Félix Cavalcanti era monarquista, mas não se envolvia em política partidária. Para ele a monarquia simbolizava o equilíbrio, a ordem, a segurança e a estabilidade. No prefácio da referida obra, comenta Lourival Fontes: “A Monarquia continuava como o equilíbrio dos poderes, o respeito da lei e da justiça, o símbolo das causas e dos direitos humanos. Nela não há tiranos para exercer o despotismo nem eleições manipuladas com audácia e dinheiro. Porque era uma utopia, as perspectivas da República o apavoravam, as degenerações e balbúrdias o deprimiam, os atentados, violências e terrores o petrificavam”. (op. Cit. Pp. XXIII).
Os argumentos que Félix Cavalcanti usava contra a república eram muito fortes, perguntando: “quem nos garante que o Brasil se torne uma Suíça grande e não uma outra Venezuela?” ”O nascimento de um herdeiro ao trono é garantia contra a reprodução de freqüentes eleições para presidentes da república; eleições que não passam de comédias, e são às vezes calamidades”... “Num país constitucional, a ascensão de um herdeiro ao trono quase não importa; quem distribui justiça são os juízes; quem legisla são os representantes da nação; porque quem governa são os ministros; o soberano, porém, equilibra os vários poderes nas suas relações uns com os outros e assegura a continuidade e a perpetuidade desse equilíbrio político”. E noutra oportunidade: “Esta Utopia, que os tontos de Paris apregoam com o nome de república, há de ser sempre o que tem sido até hoje. Uma utopia: nada mais”.

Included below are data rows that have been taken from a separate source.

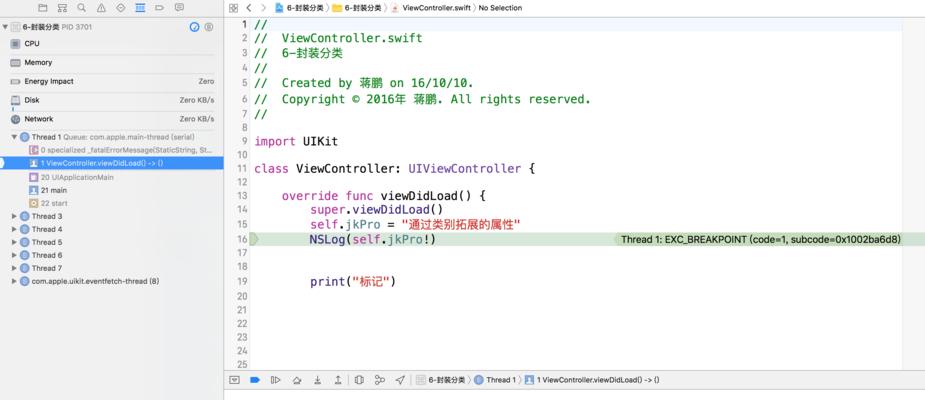Click the Step out debug icon

(337, 380)
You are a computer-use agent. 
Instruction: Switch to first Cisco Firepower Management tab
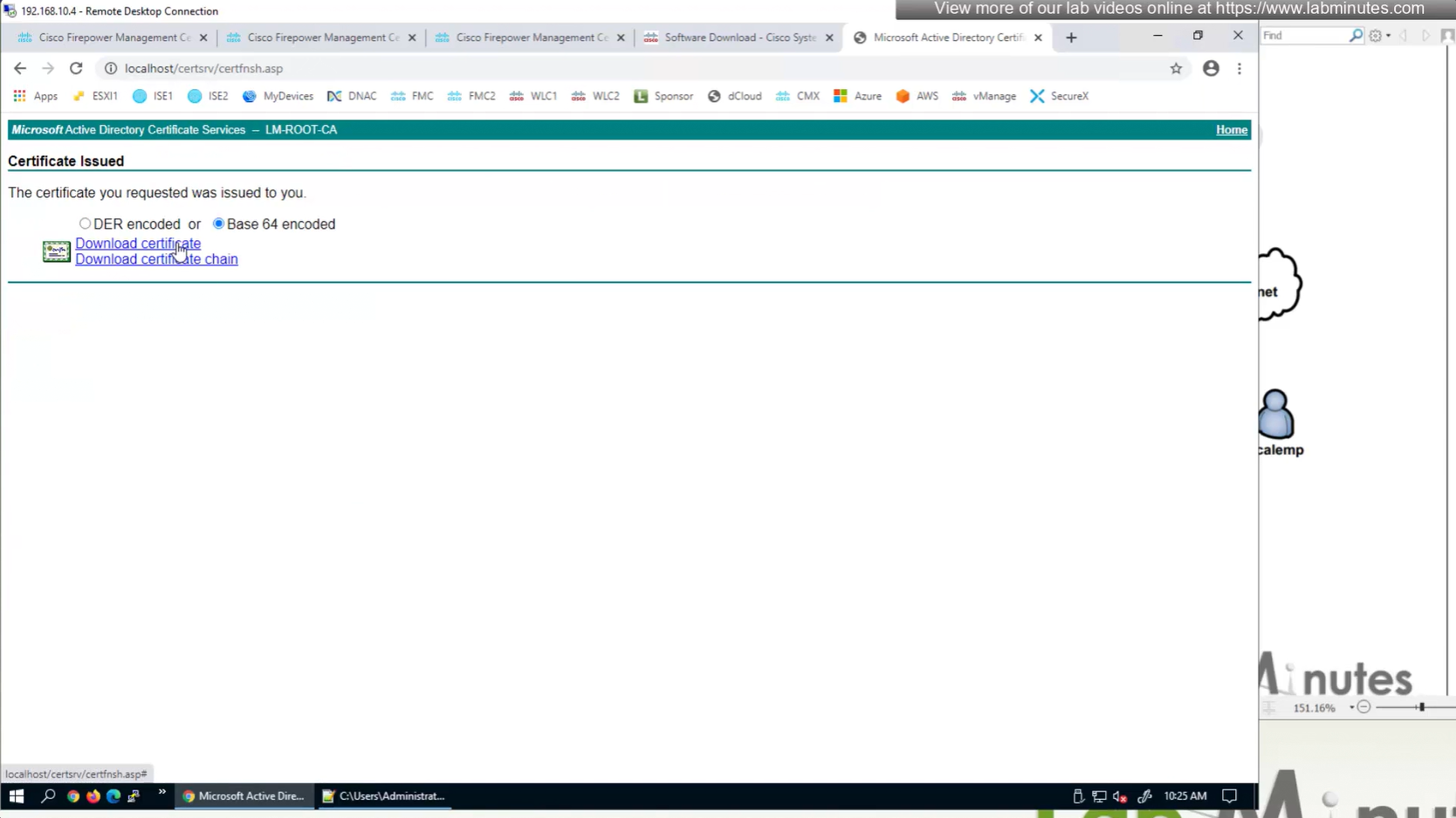tap(113, 38)
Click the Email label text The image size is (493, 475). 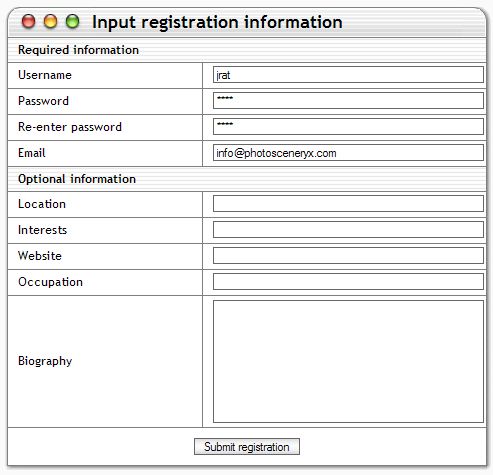tap(32, 153)
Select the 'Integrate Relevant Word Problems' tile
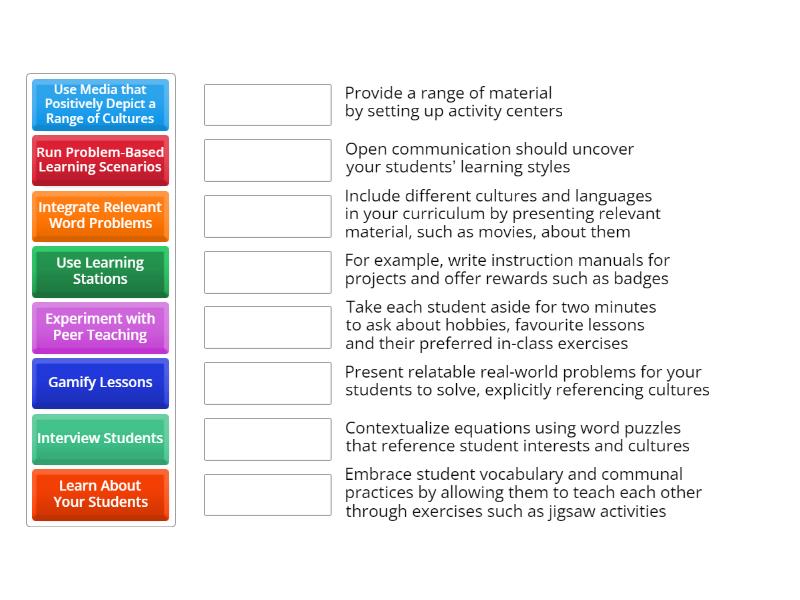Screen dimensions: 800x600 coord(100,216)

Quando a Monarquia caiu, ele lamentou muito. É importante, a este respeito, o depoimento do próprio Gilberto Freire: “Posso, aliás, adiantar, nesta introdução às memórias de Félix Cavalcanti, que das autobiografias que já recolhi de brasileiros de várias profissões e de diversas regiões, homens e senhoras maiores de 50 anos, como respostas a um inquérito organizado para servir de lastro a trabalho próximo – Ordem e Progresso – sobre a paisagem social dos últimos anos da Monarquia e do começo da República no Brasil, grande número de pessoas, não revelando sebastianismo nenhum, nem desejo, mesmo vago, de restauração do Império, lamentam tanto quanto o velho Félix Cavalcanti a substituição da Monarquia pela República em 1889. Donde se conclui que a Monarquia ou o Rei, ou melhor, o Imperador, melhor ainda, Dom Pedro II, tem sido e ainda é um defunto chorado no Brasil. Chorado por juízes, desembargadores, professores, homens do povo, advogados, padres, funcionários públicos, médicos, senhoras ilustres. Choradíssimo por Félix Cavalcanti de Albuquerque Melo, obscuro contemporâneo do monarca e que não tendo recebido de Sua Majestade nem sequer pretendido do seu augusto governo, nenhum favor especial, nem nenhum título ou crachá, nem nenhuma comenda, foi apenas um provinciano de tendências conservadoras e de feitio aristocrático que se identificou com a causa monárquica por gosto e por princípio” (pág. XLIV).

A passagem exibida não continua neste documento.